Mais le succès a son revers : le bruit, les éclats de rire et les excentricités finissent par exaspérer les voisins. Le club change plusieurs fois de lieu, puis se dissout en 1880, après une mémorable soirée où Sapeck, Jules Jouy et Allais font exploser des pétards au beau milieu d’une séance.


Une filiation directe avec le Chat Noir

L’histoire pourrait s’arrêter là, mais elle ne fait que se déplacer.
Dès l’année suivante, beaucoup d’anciens Hydropathes rejoignent Rodolphe Salis au Chat Noir, cabaret montmartrois fondé en décembre 1881.
L’esprit d’indépendance, de satire et de convivialité qui régnait rue Cujas se transporte alors sur la Butte.

Anecdote : Lors de la grande soirée de clôture du club des Hydropathes, le 25 mai 1880, un immense tableau de Luigi Loir, Un coin de Bercy pendant l’inondation, fut présenté.
À cette occasion, Alphonse Allais lut un texte comique qui fit sensation.
La presse, amusée par le rapprochement entre le quartier de Bercy (haut lieu des entrepôts de vin), l’image d’une inondation et les plaisanteries d’Allais, salua l’événement comme « un déluge de poésie et de vin ».


L’après-vie des Hydropathes

En 1928, pour le cinquantenaire du cercle, Jules Lévy organise une réunion commémorative à la Sorbonne, réunissant cinquante-quatre anciens membres.
Le Figaro consacre sa une à l’événement ; Paul Léautaud, présent, en sort un mot sec :

« Toutes ces drôleries ont extraordinairement vieilli. »

Peut-être. Mais dans l’histoire des lettres françaises, les Hydropathes auront ouvert un chemin décisif : celui d’une littérature décomplexée, libre de rire du monde et d’elle-même.
De ce vin de l’esprit naîtra, quelques années plus tard, la légende montmartroise — et, avec elle, l’esprit d’Alphonse Allais.

Figures principales des Hydropathes :

Émile Goudeau – Fondateur, véritable animateur du groupe, poète et journaliste.

Alphonse Allais – Y fit ses débuts ; il deviendra l’un des grands héritiers de l’esprit hydropathe.

Charles Cros – Poète et inventeur, figure centrale de la bohème littéraire.

Maurice Rollinat – Poète au lyrisme sombre, très applaudi lors des séances.

Raoul Ponchon – Poète satirique, esprit jovial et populaire.

Germain Nouveau – Ami de Rimbaud et Verlaine, poète singulier.

Jean Richepin – Poète flamboyant, l’un des tout premiers ralliés.
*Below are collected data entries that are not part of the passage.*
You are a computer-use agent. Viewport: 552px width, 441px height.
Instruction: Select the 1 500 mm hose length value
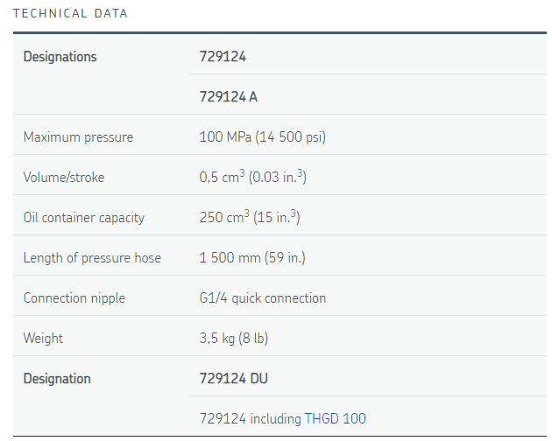[x=252, y=258]
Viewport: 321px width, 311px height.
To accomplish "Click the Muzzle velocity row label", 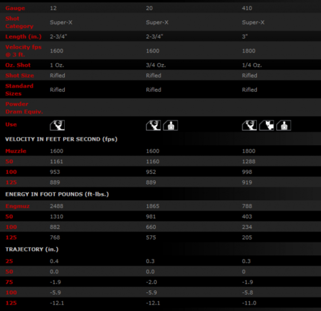I will coord(16,151).
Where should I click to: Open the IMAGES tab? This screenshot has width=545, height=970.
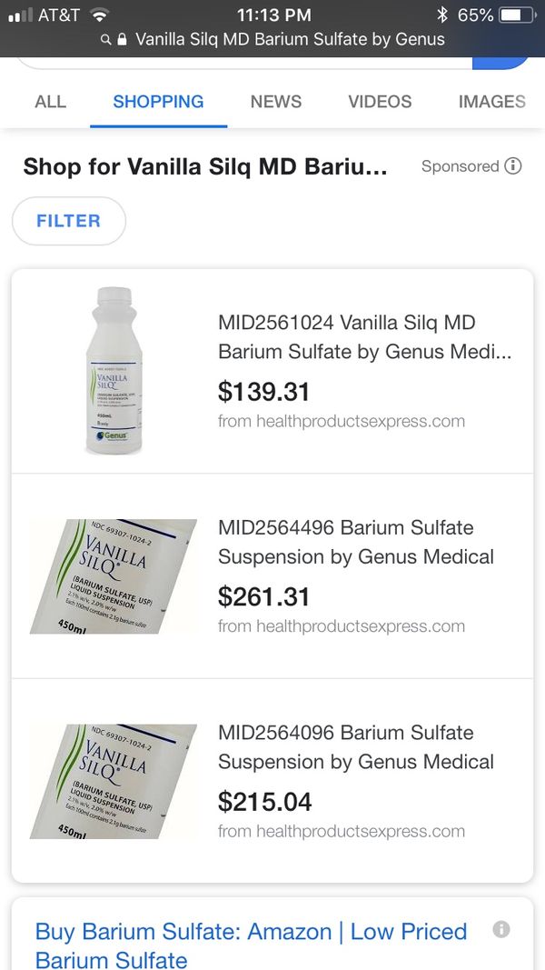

Maurice Mac-Nab – Poète humoristique, auteur de la Sonnette des Hydropathes.

Jules Jouy – Chansonnier engagé, rédacteur du règlement absurde du cercle.

André Gill – Caricaturiste fameux, créateur d’images satiriques.

Georges Lorin (Cabriol) – Caricaturiste, illustrateur du journal L’Hydropathe.